People need signs, it seems. Something extraordinary to follow. And we have to see for ourselves; we are skeptics. Some saw what Jesus was all about, but when Philip told Nathaniel, it was hard for Nathaniel to fathom. You’ve got to be kidding! “Nazareth! Can anything good come from there?” When Jesus meets up with him, though, Jesus says just enough to make him believe … “I saw you under the fig tree.”

The Samaritan woman has a long conversation with Jesus. She is intrigued by him, that he would talk to a woman, to a Samaritan … She engages him in theological rhetoric … but she is cynical and only convinced by his ability to read her life. She can’t keep that to herself … He’s the Messiah, the Christ, the promised one, really, “he told me everything I ever did.”

Nicodemus heard about the signs; he concedes that Jesus is from God. He came to him at night saying, “Rabbi, we know you are a teacher who has come from God. For no one could perform the signs you are doing if God were not with him.” His questions are deeper, though, as he tries to make sense of who Jesus is.

For Jesus the miracles are not meant to be the main attraction. They are merely tools that allow him to speak and teach with credibility. It’s the revelation of the kingdom of God; teaching and preaching the love of God and the truth of Gods realm — that’s what his ministry is about.

While he’s teaching one day, a man who was possessed by a demon distracted him. The demon called attention to his true nature as the Son of God, so Jesus demanded the spirit leave the man. People began to talk. Afterwards they went to Simon and Andrew’s house, and they find Simon’s mother-in-law in bed with a fever. Jesus heals her. By the time dinner is eaten, the town’s people are lining up to be healed. Jesus has gone viral. Everyone wants to see him, to witness the miracles, to have their loved ones healed. Popularity, however, isn’t always something to be desired. Crowds demand attention. Jesus needs to get away … at first to a private place to pray, and then to a new town where his viral fame has not yet penetrated … to a place where he can teach and preach. “That is why I have come.”

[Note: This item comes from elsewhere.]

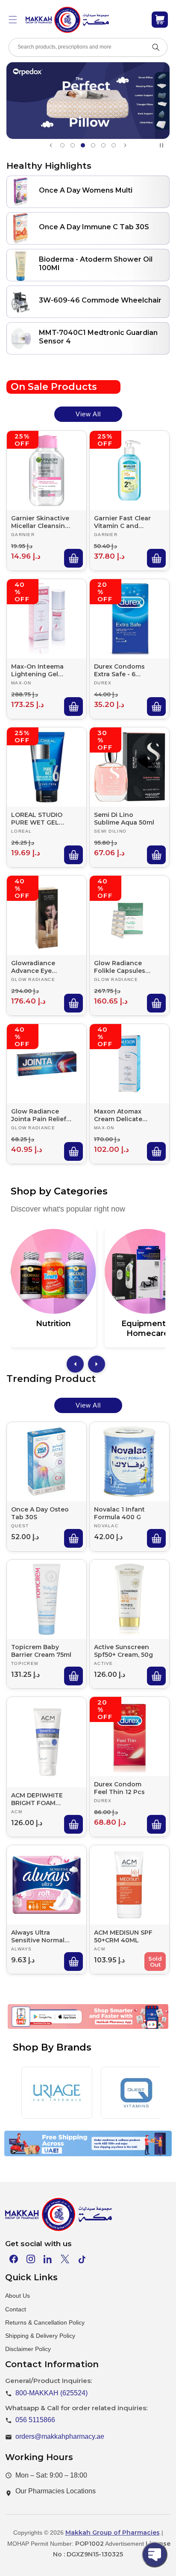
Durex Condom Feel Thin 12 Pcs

Now we see Jesus, filled with compassion, still healing … Yet now he implores those he heals, “Please, don’t tell anyone.” Jesus knows his mission is much greater than healing the flu, epilepsy, or schizophrenia. But people are drawn to sensationalism, so what goes viral? The interpretation of the law, the teaching of Isaiah, the teaching about the kingdom of God? No, God doesn’t make headlines like miracles (or scandals) do. “Jesus Heals the Leper!” “Nazarene Casts Out Screaming Demon!” “Thousands Camp Out Hoping Jesus Will Cure Blindness!”

The people are desperate, limited by circumstance but not imagination. Even when there is standing room only at a teaching engagement, security can’t keep away the cure-seekers. Four men climb to the roof, cut a hole in it, and lower their paralyzed friend into the room with Jesus, hoping for a miracle. Jesus not only heals the man, but forgives his sins … Now the headlines shift … “Jesus Claims Priestly Authority!” “Jesus Dines with Corrupt Government Agents!” “Jesus Heals on Sabbath!” Now the headlines capture the scandal. The miracle-worker is a curiosity when he only breaks the laws of physics, but when he threatens the established order, questions the status quo, critiques the religious hierarchy …

Funny isn’t it? What gets our attention?